• Short task:
Please identify each line in the listing below that contains the string "coordinates", and copy those lines in full.

• Given records:

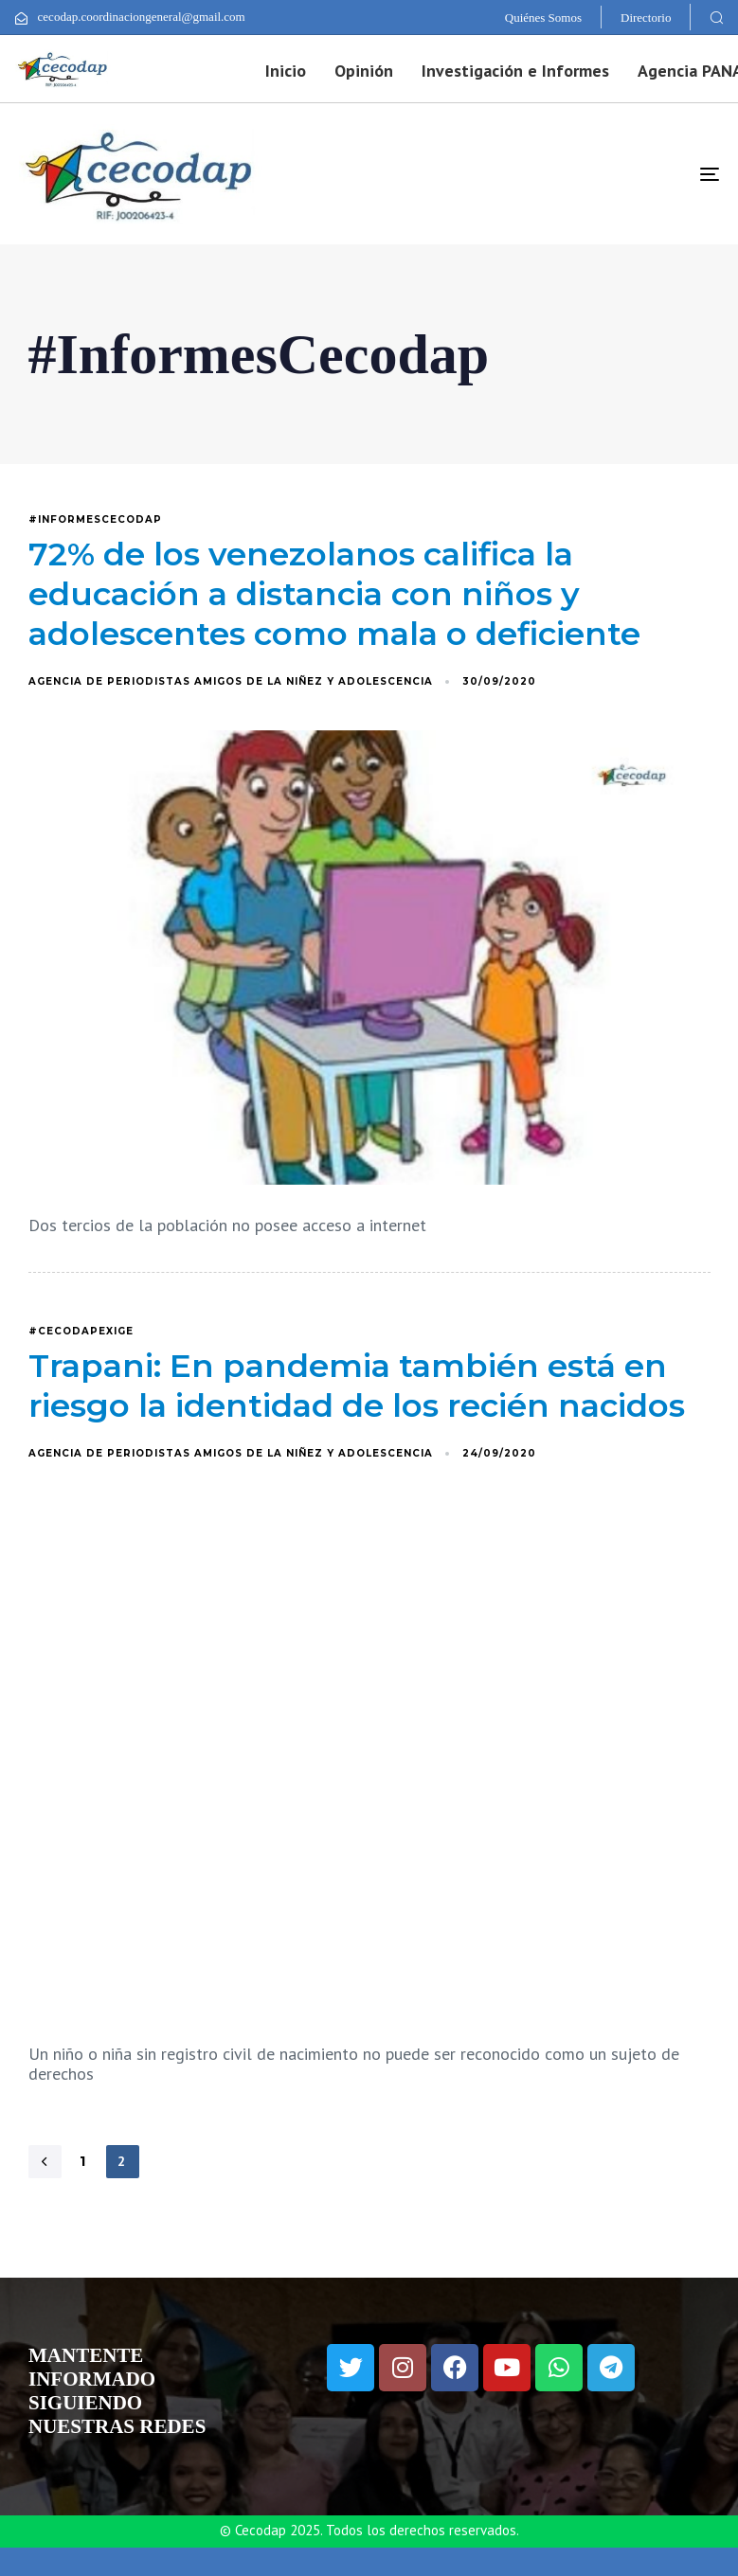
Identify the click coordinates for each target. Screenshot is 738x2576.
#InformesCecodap (95, 520)
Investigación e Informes (515, 70)
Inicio (285, 70)
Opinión (363, 70)
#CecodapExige (81, 1331)
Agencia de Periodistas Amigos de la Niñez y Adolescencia (230, 681)
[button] (716, 17)
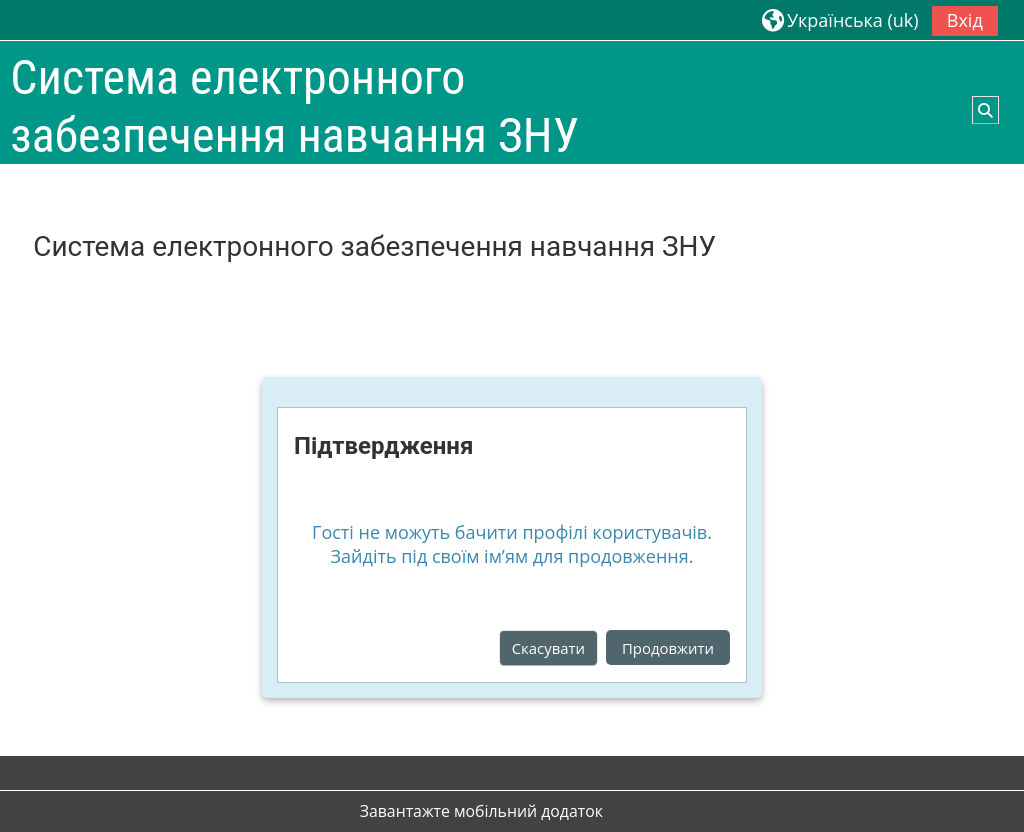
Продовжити (668, 648)
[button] (840, 19)
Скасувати (548, 648)
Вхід (965, 20)
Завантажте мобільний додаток (481, 811)
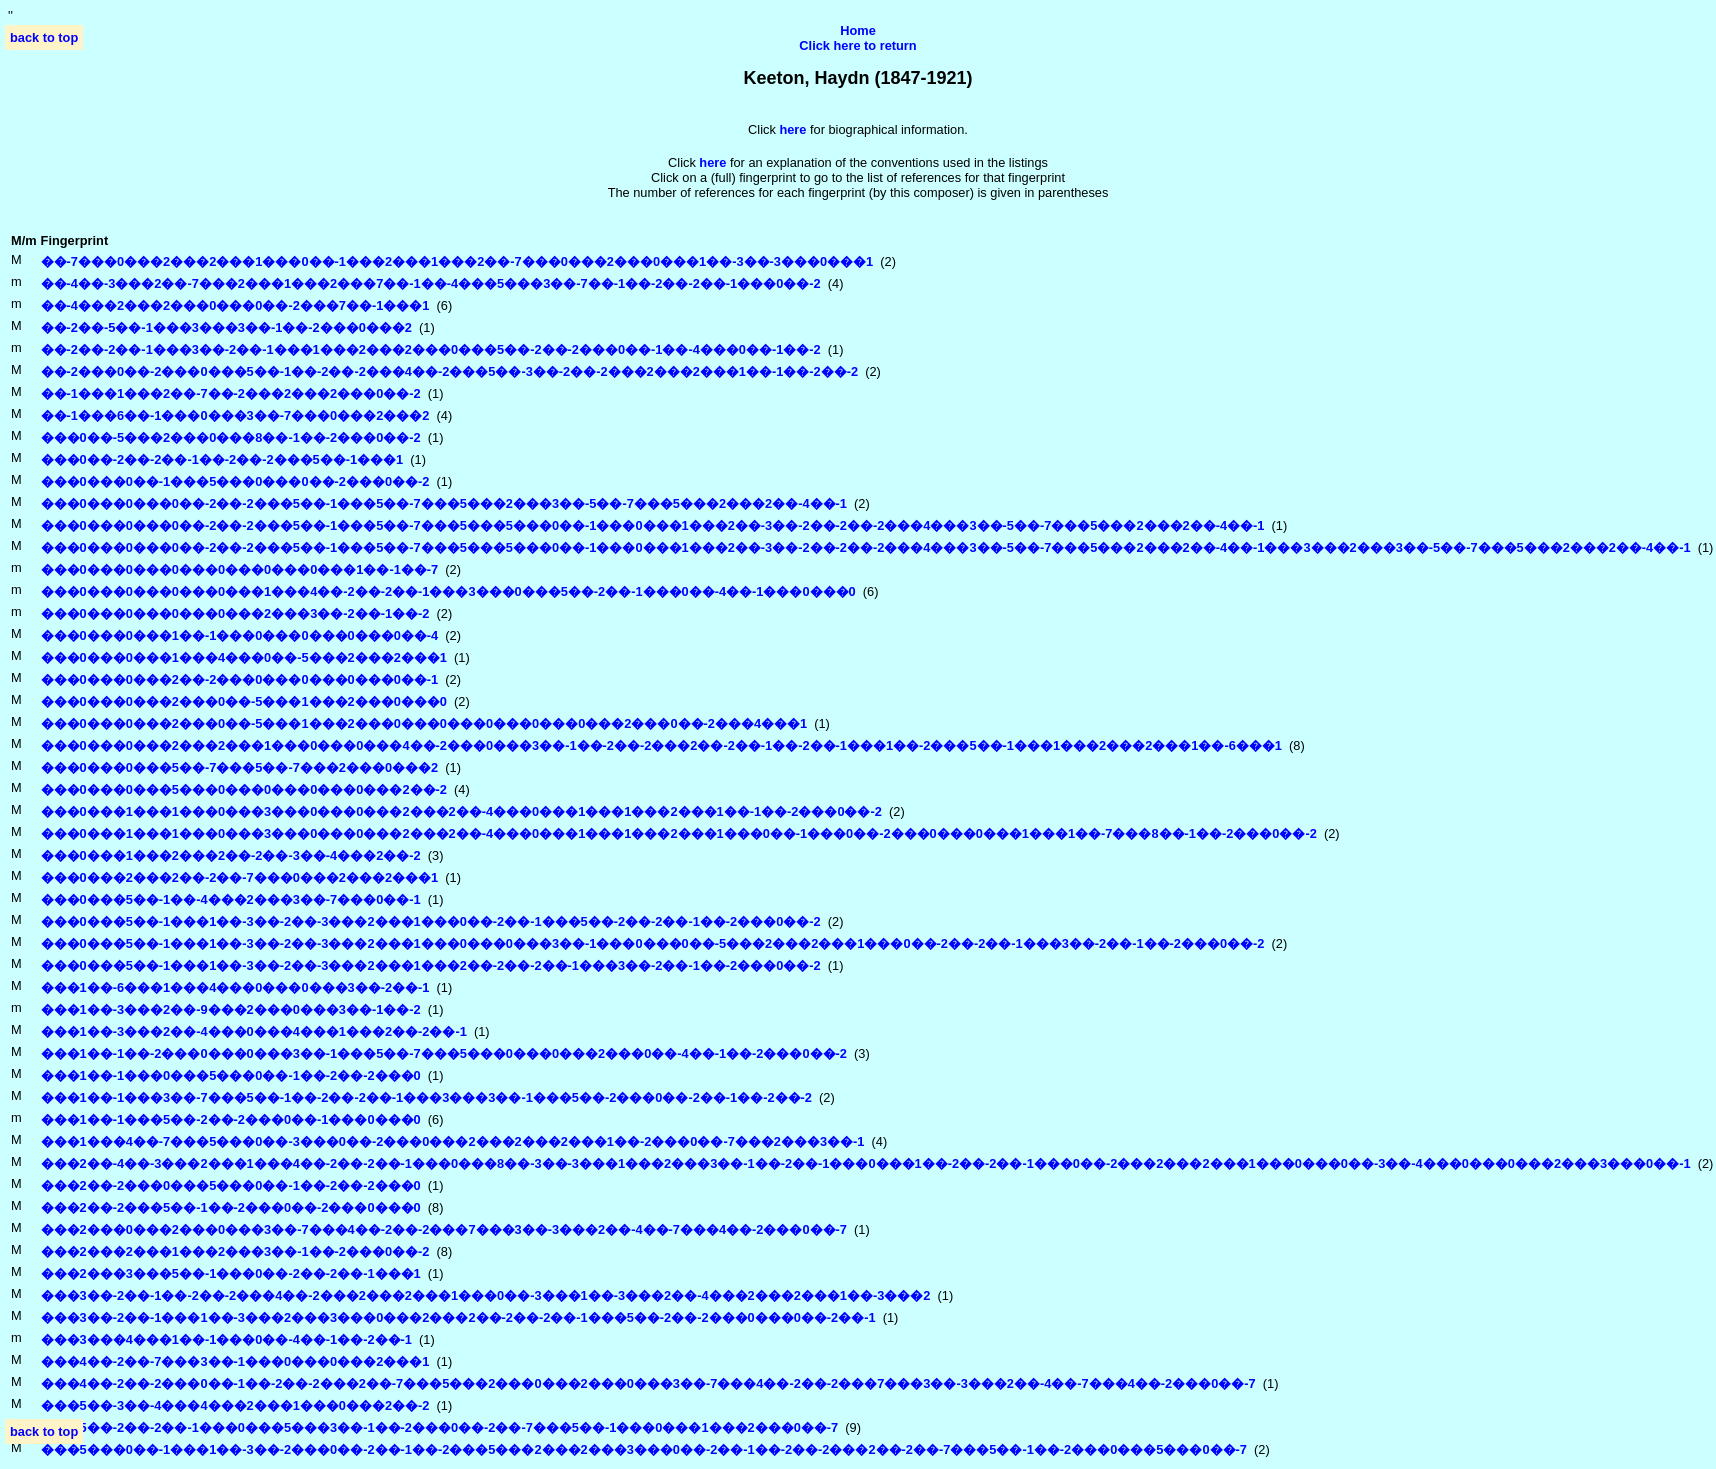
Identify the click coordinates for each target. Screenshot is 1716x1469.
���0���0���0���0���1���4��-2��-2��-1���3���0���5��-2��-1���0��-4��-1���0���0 (448, 591)
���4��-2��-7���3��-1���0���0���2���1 (235, 1361)
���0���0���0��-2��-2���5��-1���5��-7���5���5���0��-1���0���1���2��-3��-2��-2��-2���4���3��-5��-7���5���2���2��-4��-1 (653, 525)
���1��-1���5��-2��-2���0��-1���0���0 (231, 1119)
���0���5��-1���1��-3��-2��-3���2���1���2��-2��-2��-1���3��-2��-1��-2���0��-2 (431, 965)
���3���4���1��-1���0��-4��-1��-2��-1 (226, 1339)
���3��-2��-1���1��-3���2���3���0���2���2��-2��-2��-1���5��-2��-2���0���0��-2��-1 (458, 1317)
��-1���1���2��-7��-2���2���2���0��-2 (231, 393)
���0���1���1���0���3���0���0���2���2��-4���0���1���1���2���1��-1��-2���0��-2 (461, 811)
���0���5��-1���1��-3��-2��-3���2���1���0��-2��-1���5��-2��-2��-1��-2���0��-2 (431, 921)
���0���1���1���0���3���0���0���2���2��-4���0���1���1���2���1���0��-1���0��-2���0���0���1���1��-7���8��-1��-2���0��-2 (679, 833)
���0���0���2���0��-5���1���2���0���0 (244, 701)
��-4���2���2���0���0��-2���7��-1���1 (235, 305)
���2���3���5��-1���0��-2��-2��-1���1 (231, 1273)
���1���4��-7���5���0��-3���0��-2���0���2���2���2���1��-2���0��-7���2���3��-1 (453, 1141)
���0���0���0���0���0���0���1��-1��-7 (240, 569)
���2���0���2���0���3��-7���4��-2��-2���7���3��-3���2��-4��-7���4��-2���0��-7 (444, 1229)
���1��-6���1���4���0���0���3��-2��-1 (235, 987)
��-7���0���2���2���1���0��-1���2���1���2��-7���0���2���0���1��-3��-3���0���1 (457, 261)
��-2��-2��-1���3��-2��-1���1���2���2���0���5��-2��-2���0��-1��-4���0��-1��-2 (431, 349)
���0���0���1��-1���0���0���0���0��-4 (240, 635)
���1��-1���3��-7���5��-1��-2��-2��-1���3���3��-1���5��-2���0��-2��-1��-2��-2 (426, 1097)
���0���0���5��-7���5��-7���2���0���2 (240, 767)
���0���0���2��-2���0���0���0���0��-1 (240, 679)
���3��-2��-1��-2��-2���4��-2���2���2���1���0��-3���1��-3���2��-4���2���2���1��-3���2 (486, 1295)
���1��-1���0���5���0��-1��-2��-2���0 (231, 1075)
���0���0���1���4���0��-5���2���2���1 (244, 657)
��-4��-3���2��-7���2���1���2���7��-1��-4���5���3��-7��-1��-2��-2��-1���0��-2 (431, 283)
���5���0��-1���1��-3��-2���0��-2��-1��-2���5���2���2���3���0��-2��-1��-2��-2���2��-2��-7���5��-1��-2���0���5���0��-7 (644, 1449)
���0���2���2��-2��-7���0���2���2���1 (240, 877)
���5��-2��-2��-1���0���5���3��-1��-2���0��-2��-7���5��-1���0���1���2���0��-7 (440, 1427)
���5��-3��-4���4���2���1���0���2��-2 (235, 1405)
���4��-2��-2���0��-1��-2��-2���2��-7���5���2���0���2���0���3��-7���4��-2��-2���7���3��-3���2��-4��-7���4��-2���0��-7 (648, 1383)
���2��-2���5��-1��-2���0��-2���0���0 (231, 1207)
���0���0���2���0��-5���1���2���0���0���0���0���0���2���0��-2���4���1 (424, 723)
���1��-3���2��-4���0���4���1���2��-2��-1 (254, 1031)
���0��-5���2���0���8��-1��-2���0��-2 (231, 437)
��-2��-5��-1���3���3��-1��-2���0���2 (226, 327)
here (712, 162)
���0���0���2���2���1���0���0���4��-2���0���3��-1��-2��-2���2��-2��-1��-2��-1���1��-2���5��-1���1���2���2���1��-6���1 (661, 745)
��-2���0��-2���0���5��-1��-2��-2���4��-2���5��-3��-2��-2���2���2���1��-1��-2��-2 (449, 371)
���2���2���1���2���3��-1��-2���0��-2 (235, 1251)
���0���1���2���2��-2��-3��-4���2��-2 (231, 855)
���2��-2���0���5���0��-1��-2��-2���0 (231, 1185)
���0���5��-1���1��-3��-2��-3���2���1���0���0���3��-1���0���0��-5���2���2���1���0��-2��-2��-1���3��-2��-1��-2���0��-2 (653, 943)
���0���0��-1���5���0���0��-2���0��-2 (235, 481)
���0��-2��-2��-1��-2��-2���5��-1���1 (222, 459)
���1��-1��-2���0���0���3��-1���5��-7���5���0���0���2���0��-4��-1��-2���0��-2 (444, 1053)
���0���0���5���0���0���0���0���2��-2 (244, 789)
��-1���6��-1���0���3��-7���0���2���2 (235, 415)
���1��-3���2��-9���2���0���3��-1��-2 (231, 1009)
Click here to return (857, 45)
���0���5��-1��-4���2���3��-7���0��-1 (231, 899)
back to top (44, 37)
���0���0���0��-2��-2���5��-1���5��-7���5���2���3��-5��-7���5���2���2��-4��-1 (444, 503)
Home (858, 30)
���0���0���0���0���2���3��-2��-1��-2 (235, 613)
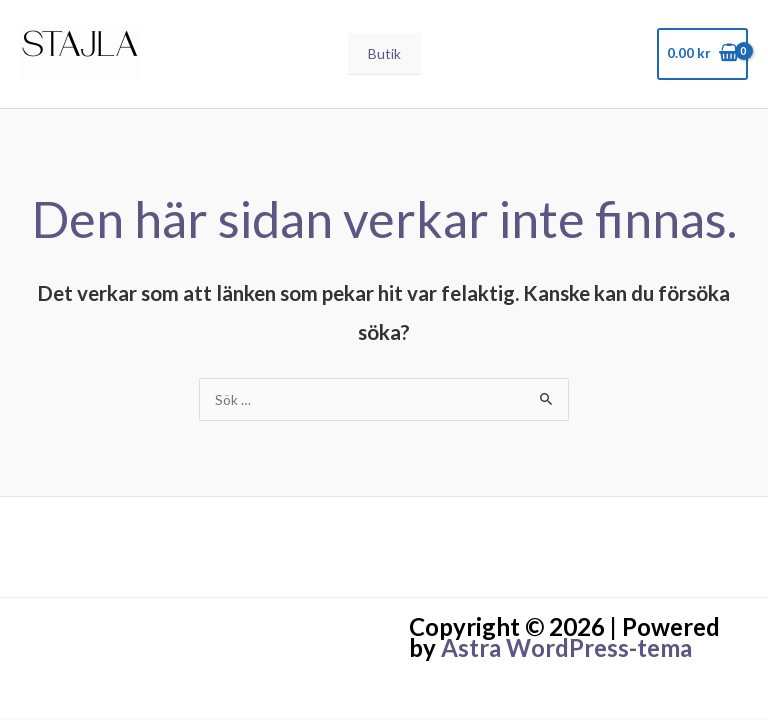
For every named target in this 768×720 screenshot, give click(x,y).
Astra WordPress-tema (566, 647)
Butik (384, 53)
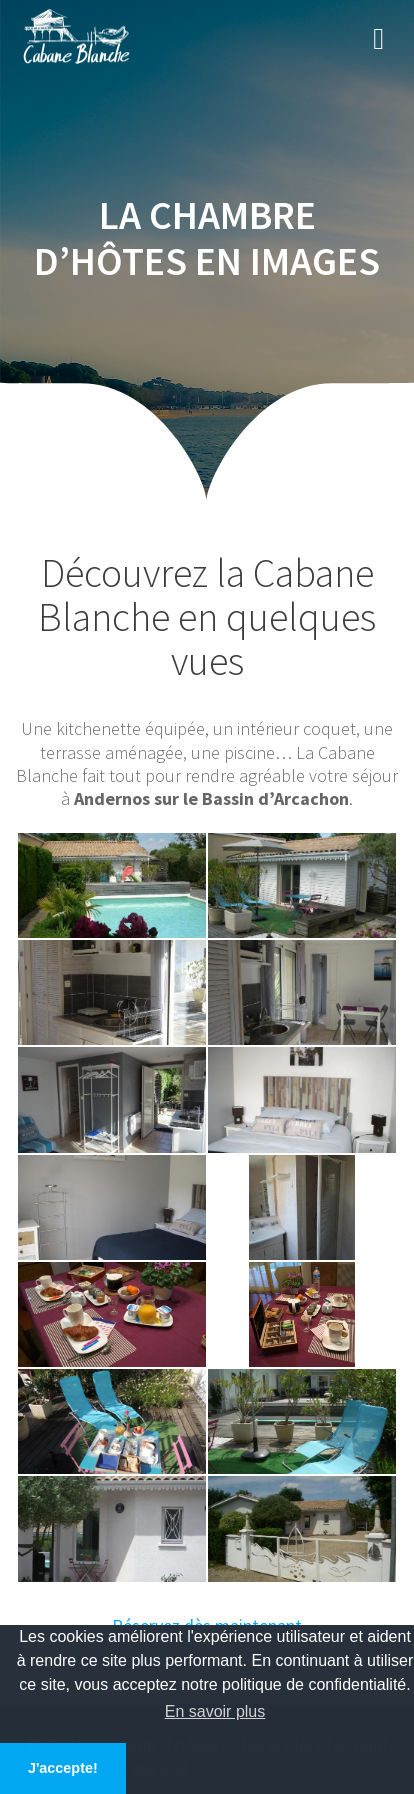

• Correct result:
Identify the click coordinates for each target. Screenshot is 738x2576.
Identify the click coordinates for each target. Screenshot is 1716x1469.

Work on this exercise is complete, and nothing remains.